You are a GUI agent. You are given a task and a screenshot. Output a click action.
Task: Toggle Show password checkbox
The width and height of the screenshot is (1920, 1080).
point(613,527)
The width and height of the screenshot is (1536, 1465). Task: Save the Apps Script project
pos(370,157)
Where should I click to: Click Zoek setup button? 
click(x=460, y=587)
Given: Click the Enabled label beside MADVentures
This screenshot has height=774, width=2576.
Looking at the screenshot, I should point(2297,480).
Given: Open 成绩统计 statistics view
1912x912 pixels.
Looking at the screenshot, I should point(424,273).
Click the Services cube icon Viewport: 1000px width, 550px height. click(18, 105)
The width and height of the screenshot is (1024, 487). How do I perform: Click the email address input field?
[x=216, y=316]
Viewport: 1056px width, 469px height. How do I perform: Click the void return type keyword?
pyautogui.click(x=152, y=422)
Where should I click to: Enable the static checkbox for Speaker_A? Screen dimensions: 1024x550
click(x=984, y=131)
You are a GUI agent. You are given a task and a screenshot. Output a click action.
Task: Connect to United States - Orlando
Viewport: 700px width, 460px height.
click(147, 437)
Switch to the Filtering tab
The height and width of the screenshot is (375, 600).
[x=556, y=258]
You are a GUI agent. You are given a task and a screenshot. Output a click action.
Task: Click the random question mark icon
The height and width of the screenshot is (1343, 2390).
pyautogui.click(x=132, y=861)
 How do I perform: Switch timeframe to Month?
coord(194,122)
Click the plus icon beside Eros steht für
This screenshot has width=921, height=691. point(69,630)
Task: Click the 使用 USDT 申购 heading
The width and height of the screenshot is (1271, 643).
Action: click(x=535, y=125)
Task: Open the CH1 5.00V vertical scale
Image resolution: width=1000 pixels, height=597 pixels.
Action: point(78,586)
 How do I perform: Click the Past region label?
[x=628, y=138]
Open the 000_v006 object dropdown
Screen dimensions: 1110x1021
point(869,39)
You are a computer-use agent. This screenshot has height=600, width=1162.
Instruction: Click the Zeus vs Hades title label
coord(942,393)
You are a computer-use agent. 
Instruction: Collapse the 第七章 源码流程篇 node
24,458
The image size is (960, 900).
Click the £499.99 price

================

*SHORT PROBLEM*. Copy every one of the rows above word for word, keeping their order and line breaks unchanged.

*ANSWER*.
You are a GUI agent. You are given a task and a screenshot. Output a click action.
Task: Toggle Show password checkbox
The width and height of the screenshot is (1920, 1080).
point(613,527)
The width and height of the screenshot is (1536, 1465). Task: Save the Apps Script project
pos(370,157)
Where should I click to: Click Zoek setup button? 
click(x=460, y=587)
Given: Click the Enabled label beside MADVentures
This screenshot has height=774, width=2576.
Looking at the screenshot, I should point(2297,480).
Given: Open 成绩统计 statistics view
1912x912 pixels.
Looking at the screenshot, I should point(424,273).
Click the Services cube icon Viewport: 1000px width, 550px height. click(18, 105)
The width and height of the screenshot is (1024, 487). How do I perform: Click the email address input field?
[x=216, y=316]
Viewport: 1056px width, 469px height. How do I perform: Click the void return type keyword?
pyautogui.click(x=152, y=422)
Where should I click to: Enable the static checkbox for Speaker_A? Screen dimensions: 1024x550
click(x=984, y=131)
You are a GUI agent. You are given a task and a screenshot. Output a click action.
Task: Connect to United States - Orlando
Viewport: 700px width, 460px height.
click(147, 437)
Switch to the Filtering tab
The height and width of the screenshot is (375, 600).
[x=556, y=258]
You are a GUI agent. You are given a task and a screenshot. Output a click action.
Task: Click the random question mark icon
The height and width of the screenshot is (1343, 2390).
pyautogui.click(x=132, y=861)
 How do I perform: Switch timeframe to Month?
coord(194,122)
Click the plus icon beside Eros steht für
This screenshot has width=921, height=691. point(69,630)
Task: Click the 使用 USDT 申购 heading
The width and height of the screenshot is (1271, 643).
Action: click(x=535, y=125)
Task: Open the CH1 5.00V vertical scale
Image resolution: width=1000 pixels, height=597 pixels.
Action: point(78,586)
 How do I perform: Click the Past region label?
[x=628, y=138]
Open the 000_v006 object dropdown
Screen dimensions: 1110x1021
point(869,39)
You are a computer-use agent. This screenshot has height=600, width=1162.
Instruction: Click the Zeus vs Hades title label
coord(942,393)
You are a computer-use agent. 
Instruction: Collapse the 第七章 源码流程篇 node
24,458
The image size is (960, 900).
Click the £499.99 price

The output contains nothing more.